Larry Page and Sergey Brin founded the Google search engine company in September, 1998. They started their business in a sublet garage with their friend. The idea of developing a better internet search engine came to Page and Brin while they were doctoral students in the computer science department at Stanford University. Google has its roots in a school research project Page and Brin worked together on called BackRub. This technology collected information about the webpage connections and connection use records from the internet. The more frequently viewed webpages would be automatically listed earlier in a list of pages matching a search query. This method of search ranking was named after Larry Page, and called “PageRank”.

The name of the company Google came from the idea of a mathematical term Googol. It is a number one with a hundred zeros after it, a huge number. This also reflects the main task of Google, which is to sort through a huge amount of information. Google’s success in organizing a large information search system has been associated with a rapid growth of internet industries.

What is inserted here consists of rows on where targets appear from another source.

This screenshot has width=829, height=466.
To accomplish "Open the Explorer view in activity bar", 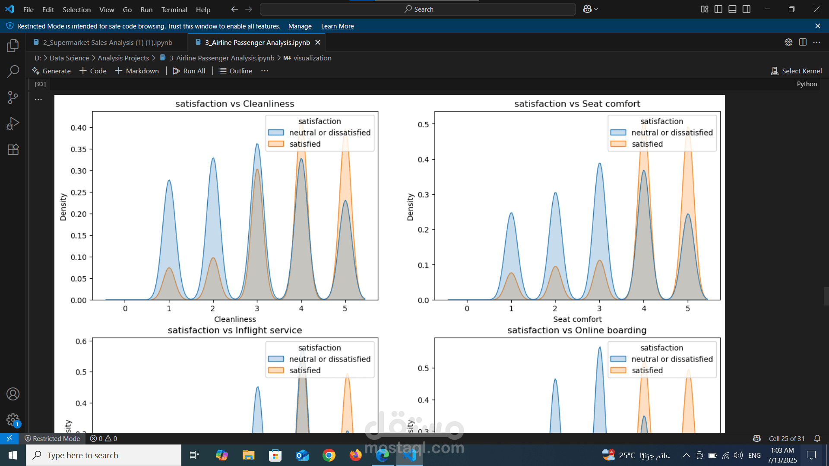I will click(13, 45).
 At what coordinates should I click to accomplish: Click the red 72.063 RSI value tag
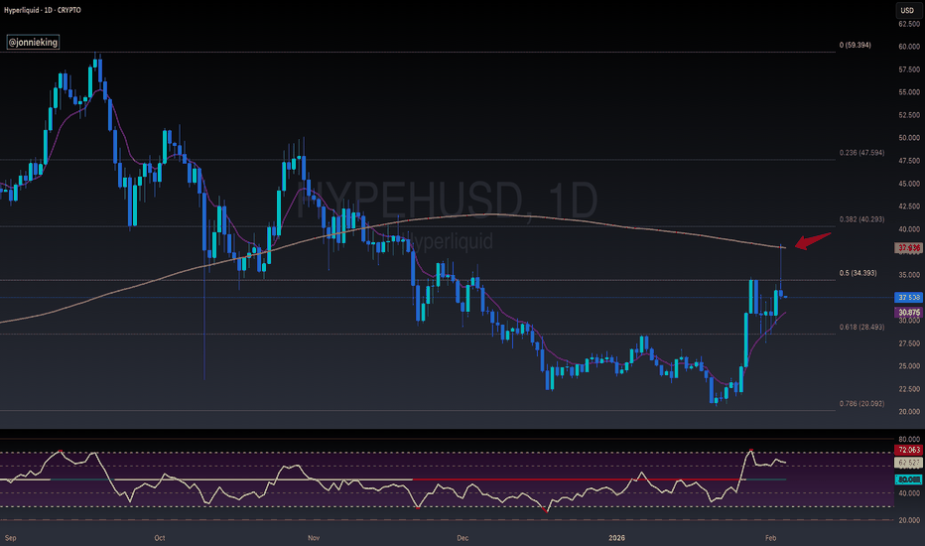coord(908,450)
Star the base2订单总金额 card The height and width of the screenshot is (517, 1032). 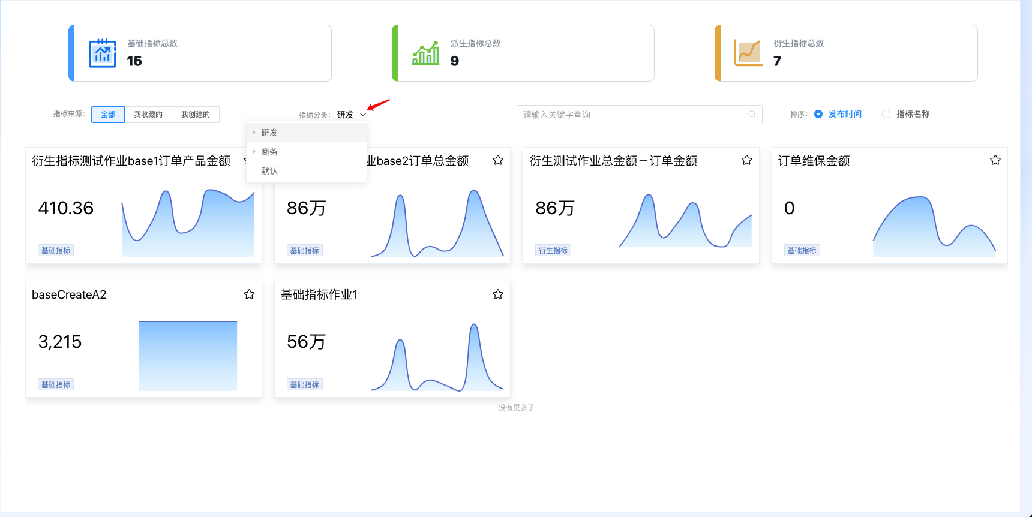pyautogui.click(x=497, y=160)
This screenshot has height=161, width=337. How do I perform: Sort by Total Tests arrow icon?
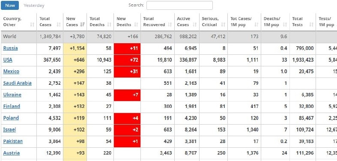click(x=311, y=25)
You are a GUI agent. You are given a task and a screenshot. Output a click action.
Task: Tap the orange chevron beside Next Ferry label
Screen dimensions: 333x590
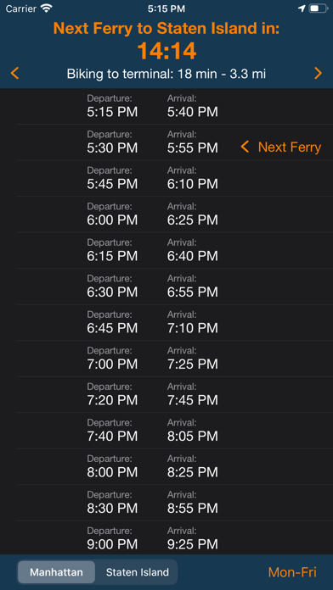[x=246, y=147]
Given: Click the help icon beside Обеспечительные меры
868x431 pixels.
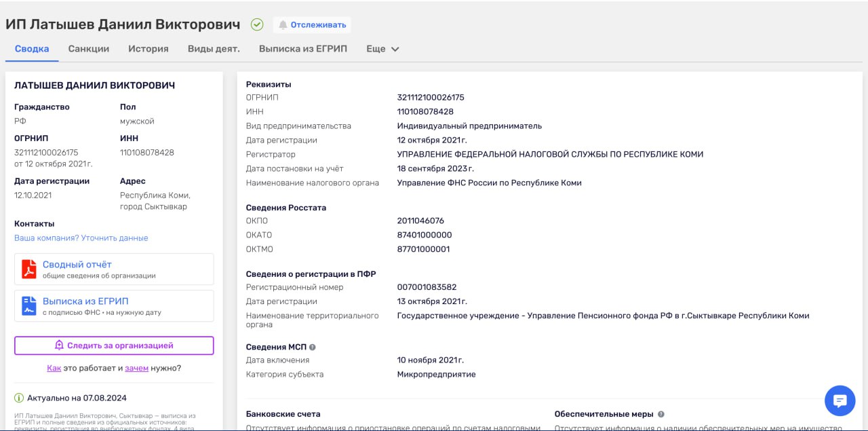Looking at the screenshot, I should [x=660, y=414].
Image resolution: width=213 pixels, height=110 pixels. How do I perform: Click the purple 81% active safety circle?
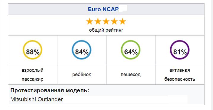(x=180, y=50)
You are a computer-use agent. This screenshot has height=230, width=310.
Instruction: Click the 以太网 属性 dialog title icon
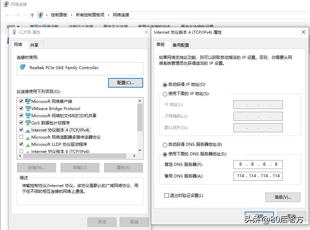click(x=14, y=32)
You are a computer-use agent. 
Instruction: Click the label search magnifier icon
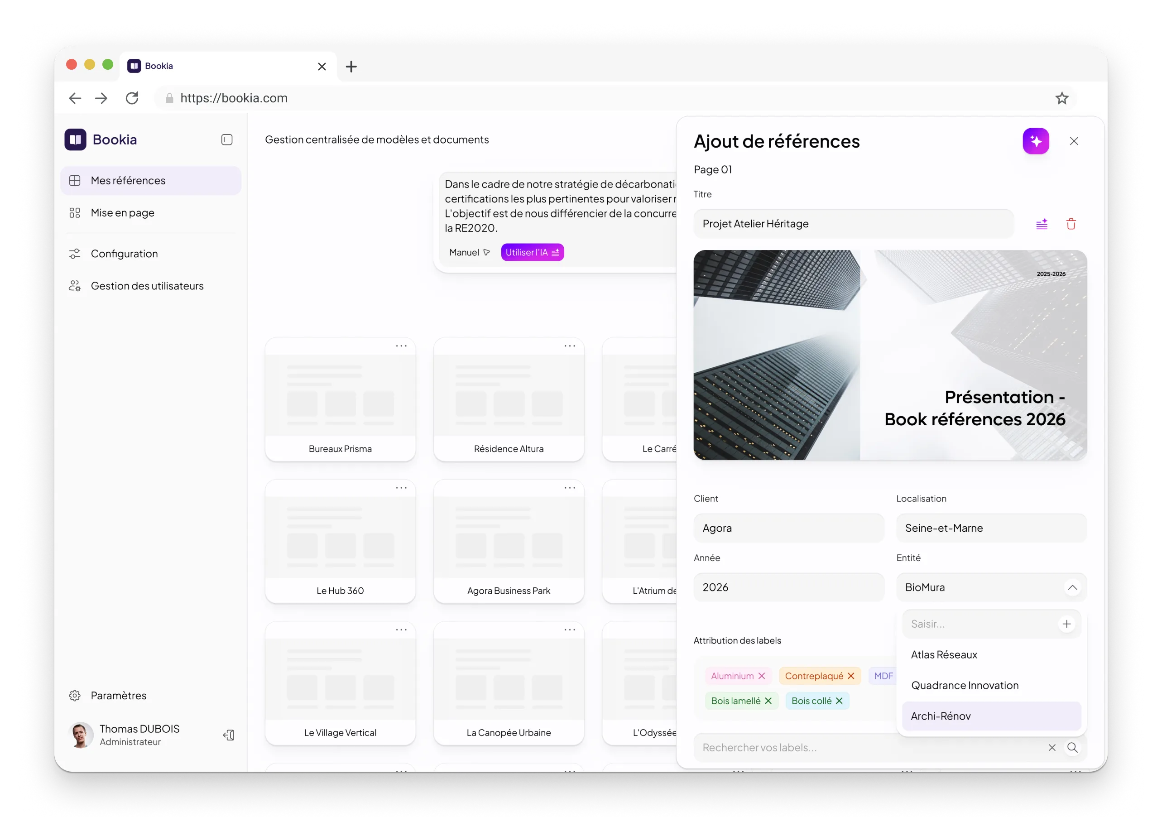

As Google became better at helping people find information, the quantity of information available online rapidly grew.

Larry Page has a famous phrase about Google’s view of problems: “Having a healthy disregard for the impossible.” This view encourages people to try something which others would not dare try, and Google has indeed been audacious and ambitious, astonishing people with its attempts to digitize books and make them available everywhere, or make the whole planet available for view through Google Earth. Google offers services including: e-mail, maps, web searches, image storage and sharing, YouTube video sharing, toolbars , and many other services. The company profits from its advertisers.